Our work on NVIDIA SPLATNet — which describes a new deep learning based architecture that processes point clouds without preprocessing — received one of the six coveted CVPR research awards.
Join Us to Tackle World’s Great Challenges
NVIDIA’s GPU architecture is the leading platform for graphics, accelerated computing and AI. Combining these approaches can spark innovation in incredible ways.
Take NVIDIA RTX ray-tracing technology and combine it with Volta Tensor Cores and AI denoising, and for the first time we can realize real-time, cinematic-quality rendering. This is the holy grail for movie animation, gaming, product design and architecture. Architects can design interactively with their clients; movie animation studios can experiment with light and materials in real time.
Or take the challenge of training autonomous vehicles to drive safely by training them on data from billions of miles of driving. That could take years of driving on public roads to collect. So, we invented DRIVE Constellation and DRIVE SIM, a VR autonomous vehicle simulator that generates a wide range of testing scenarios, simulation sensors and apply neural networks to test and react to real world conditions. Photorealistic simulation enables a safer, more scalable and more cost-effective way to bring self-driving cars to our roads.

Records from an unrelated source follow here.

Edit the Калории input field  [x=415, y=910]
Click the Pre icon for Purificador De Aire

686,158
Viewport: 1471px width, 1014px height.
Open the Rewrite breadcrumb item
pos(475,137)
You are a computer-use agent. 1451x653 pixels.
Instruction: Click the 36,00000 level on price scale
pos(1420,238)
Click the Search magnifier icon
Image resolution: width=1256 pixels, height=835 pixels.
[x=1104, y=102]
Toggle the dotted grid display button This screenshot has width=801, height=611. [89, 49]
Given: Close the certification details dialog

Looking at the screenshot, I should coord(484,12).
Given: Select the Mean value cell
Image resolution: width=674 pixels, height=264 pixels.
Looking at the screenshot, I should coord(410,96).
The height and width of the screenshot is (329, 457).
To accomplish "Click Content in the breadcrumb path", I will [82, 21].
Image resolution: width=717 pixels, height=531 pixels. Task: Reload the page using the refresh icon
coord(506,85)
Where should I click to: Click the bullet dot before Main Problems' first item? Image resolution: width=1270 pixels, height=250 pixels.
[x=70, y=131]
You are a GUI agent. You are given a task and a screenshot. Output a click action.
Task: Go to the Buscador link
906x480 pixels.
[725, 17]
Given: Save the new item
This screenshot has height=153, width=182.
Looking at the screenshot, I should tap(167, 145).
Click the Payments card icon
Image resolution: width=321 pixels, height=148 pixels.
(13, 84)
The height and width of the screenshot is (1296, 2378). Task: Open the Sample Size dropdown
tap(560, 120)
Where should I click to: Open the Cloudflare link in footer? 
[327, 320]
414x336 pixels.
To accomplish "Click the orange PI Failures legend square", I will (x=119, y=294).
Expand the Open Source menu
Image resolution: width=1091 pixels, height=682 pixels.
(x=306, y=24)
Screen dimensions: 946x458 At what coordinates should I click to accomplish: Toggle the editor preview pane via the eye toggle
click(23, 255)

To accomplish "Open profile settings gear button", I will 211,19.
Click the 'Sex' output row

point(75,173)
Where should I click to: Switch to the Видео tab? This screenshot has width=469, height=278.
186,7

Or take the challenge of early disease detection, the inspiration behind Clara, an AI medical imaging supercomputer. Over the past 10 years, medical imaging has become computational, from reconstruction to image processing to rendering and an explosion in AI applications. Clara is a virtual, scalable AI supercomputer that can upgrade the installed base of instruments and usher in a new breed of miniaturized, intelligent devices.
AI has inspired us to dream about a better world, now and for the future of our family and friends. We love coming to CVPR to honor and celebrate the AI researchers that got us here and join in the discovery of the future of AI.